What you should do » The task calls for each line of the records below in which the word "agent" appears.

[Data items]

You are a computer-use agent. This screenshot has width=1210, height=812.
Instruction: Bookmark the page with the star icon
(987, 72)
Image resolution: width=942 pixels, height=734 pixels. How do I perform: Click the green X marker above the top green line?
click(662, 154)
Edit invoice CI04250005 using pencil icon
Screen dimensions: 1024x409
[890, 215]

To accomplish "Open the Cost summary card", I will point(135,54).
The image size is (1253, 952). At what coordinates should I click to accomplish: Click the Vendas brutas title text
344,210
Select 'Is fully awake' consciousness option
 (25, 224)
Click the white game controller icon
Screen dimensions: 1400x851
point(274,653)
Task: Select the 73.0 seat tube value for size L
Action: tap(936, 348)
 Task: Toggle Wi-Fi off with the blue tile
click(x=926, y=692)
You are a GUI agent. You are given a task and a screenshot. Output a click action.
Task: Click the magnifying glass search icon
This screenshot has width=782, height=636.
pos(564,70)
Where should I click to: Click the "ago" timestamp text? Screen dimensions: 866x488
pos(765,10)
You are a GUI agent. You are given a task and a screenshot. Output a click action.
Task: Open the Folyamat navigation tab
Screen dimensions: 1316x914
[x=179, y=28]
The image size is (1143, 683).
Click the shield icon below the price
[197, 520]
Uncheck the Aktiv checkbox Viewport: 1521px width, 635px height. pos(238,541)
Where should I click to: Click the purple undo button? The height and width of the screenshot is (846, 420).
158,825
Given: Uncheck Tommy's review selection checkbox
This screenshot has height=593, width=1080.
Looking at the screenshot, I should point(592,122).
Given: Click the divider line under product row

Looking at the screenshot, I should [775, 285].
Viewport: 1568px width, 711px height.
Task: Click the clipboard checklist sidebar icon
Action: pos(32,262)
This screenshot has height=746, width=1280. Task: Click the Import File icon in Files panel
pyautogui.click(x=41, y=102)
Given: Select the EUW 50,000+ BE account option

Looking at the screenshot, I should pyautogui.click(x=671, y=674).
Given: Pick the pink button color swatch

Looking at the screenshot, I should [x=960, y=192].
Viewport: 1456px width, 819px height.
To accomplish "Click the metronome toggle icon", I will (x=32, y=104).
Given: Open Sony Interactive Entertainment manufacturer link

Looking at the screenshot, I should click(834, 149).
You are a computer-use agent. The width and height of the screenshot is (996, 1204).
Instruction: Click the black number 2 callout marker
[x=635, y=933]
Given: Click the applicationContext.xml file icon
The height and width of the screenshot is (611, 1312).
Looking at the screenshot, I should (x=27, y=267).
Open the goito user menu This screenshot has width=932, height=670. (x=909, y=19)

Solution to the problem »
You are a computer-use agent. This screenshot has width=1210, height=812.
You are a GUI agent. You are given a task and a screenshot. Output a click action.
You are a GUI agent. You are given a task and a screenshot. Output a click action.
You are a computer-use agent. The width and height of the screenshot is (996, 1204).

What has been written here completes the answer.